FOCLFR is an active participant in the Lazo Marsh-North East Comox Management Committee, overseeing the management of the area in partnership with the CVRD, the Town of Comox, the Nature Trust of BC, Ducks Unlimited, and the provincial government. The committee was established after the provincial government designated a 313-acre section of the woods as a Wildlife Management Area (WMA) in 2000.

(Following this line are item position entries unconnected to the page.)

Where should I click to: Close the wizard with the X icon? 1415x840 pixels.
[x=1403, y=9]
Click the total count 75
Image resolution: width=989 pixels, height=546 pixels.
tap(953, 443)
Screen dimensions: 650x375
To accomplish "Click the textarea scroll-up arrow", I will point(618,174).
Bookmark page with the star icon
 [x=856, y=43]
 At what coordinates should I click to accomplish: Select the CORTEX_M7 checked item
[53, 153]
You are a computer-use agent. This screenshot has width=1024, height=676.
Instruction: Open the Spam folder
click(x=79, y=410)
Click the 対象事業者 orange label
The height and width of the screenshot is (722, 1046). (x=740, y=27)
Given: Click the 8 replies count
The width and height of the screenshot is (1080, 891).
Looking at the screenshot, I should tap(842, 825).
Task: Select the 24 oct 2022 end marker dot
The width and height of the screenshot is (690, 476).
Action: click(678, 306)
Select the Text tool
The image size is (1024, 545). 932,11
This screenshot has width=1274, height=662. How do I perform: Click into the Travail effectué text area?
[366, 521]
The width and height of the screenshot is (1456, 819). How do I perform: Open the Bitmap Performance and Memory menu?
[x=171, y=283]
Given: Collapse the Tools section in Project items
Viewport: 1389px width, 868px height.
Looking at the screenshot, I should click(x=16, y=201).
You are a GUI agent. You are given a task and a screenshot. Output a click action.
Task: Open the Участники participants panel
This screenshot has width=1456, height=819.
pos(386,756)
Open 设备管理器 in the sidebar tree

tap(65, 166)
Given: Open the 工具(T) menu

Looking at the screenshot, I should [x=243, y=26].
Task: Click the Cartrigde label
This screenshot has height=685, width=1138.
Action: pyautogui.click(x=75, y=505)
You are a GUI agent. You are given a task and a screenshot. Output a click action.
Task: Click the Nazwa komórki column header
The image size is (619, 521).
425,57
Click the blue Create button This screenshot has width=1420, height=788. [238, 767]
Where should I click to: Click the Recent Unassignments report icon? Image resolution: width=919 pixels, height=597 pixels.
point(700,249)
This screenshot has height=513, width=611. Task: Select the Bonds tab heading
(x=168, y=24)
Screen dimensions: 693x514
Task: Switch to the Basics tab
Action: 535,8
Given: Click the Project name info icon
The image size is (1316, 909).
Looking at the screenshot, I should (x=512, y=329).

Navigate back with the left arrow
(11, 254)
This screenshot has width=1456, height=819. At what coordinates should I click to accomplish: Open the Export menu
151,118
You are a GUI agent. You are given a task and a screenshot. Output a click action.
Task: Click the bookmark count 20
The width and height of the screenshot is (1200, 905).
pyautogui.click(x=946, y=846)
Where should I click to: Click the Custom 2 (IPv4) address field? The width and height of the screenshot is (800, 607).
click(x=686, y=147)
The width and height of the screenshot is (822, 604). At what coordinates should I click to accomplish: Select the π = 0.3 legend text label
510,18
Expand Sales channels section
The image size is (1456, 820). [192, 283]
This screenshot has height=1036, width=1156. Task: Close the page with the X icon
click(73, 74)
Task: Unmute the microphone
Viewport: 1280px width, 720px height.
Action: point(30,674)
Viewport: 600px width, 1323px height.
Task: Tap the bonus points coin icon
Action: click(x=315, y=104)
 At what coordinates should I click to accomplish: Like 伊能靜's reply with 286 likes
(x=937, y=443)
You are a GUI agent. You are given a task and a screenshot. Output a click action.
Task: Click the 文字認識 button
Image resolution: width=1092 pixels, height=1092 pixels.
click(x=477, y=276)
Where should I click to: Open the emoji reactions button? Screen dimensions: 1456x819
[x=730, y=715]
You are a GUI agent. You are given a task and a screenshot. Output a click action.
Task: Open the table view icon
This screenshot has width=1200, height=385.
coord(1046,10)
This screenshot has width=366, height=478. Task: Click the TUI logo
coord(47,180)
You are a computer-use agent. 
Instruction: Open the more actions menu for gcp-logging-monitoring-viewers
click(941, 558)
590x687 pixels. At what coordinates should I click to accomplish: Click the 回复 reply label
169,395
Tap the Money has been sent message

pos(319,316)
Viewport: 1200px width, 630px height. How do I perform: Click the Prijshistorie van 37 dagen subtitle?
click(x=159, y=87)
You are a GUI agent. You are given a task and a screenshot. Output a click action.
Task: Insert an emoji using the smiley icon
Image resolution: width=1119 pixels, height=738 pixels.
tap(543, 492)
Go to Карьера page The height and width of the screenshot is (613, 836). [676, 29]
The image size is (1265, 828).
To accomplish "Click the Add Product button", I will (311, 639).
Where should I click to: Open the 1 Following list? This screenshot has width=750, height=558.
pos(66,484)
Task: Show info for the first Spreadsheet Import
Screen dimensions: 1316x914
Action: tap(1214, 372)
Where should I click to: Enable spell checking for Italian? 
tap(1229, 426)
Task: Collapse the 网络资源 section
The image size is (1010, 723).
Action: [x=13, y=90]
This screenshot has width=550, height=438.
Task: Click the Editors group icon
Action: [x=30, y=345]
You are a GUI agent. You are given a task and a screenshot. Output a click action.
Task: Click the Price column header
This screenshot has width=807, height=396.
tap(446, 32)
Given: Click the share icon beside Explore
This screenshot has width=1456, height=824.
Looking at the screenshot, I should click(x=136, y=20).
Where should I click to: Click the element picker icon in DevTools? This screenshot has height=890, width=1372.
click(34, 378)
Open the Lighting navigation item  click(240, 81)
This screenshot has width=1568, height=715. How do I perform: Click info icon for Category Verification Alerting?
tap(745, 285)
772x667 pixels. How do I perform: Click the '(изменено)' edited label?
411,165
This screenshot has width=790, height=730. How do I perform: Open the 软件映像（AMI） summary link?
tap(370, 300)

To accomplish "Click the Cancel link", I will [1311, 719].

In 2011, the FOCLFR went into overdrive to educate the public about a new concern: to the west of Torrence Road, a significant piece of the Northeast Woods was slated for residential development—including an extension of Torrence Road that would cut through the forest. The problem was solved after the province transferred 32 acres of Crown land to the K’ómoks First Nation, who then leased it to the Town of Comox for recreational use, and as a buffer to the WMA, under a 99-year agreement.

The Northeast Woods have long been a forested oasis for many Comox families. During COVID-19, the number of park users skyrocketed as people sought fresh air and escape from the confines of public restrictions.

Use of the area continues to evolve. For example, efforts are being made to minimize trail building by mountain bikers, who built many of the existing trails and for decades rode this network with zest. And in 2018, when a controversy over in the park garnered local headlines, signage was erected indicating the likelihood of encountering off-leash dogs. This was more a concession to a lack of enforcement resources and upholding longstanding traditions than about explicitly explaining the current bylaw.

However, says Price, “while the traditional use of the woods for off-leash dog walking is strongly ingrained, the requirement in all designated Wildlife Management Areas is that dogs be leashed at all times.”

These woods have a long and storied history; from Indigenous use and stewardship through colonization, farming, logging, hunting, the threat of demolition for residential development, the power of public outcry, and now government and First Nations protection.

Amid the ebb and flow of time and shifting dynamics, the beauty and peacefulness of the woods remain constant. Tall trees inspire, birds sing, the earth breeds and breathes, and people and their pets play.

“The Northeast Woods are on our doorstep,” adds Price. “They provide a beautiful and clean green space for town dwellers and a habitat for mammals, birds, and amphibians. We can all rest assured that the woods are now protected for all of us.”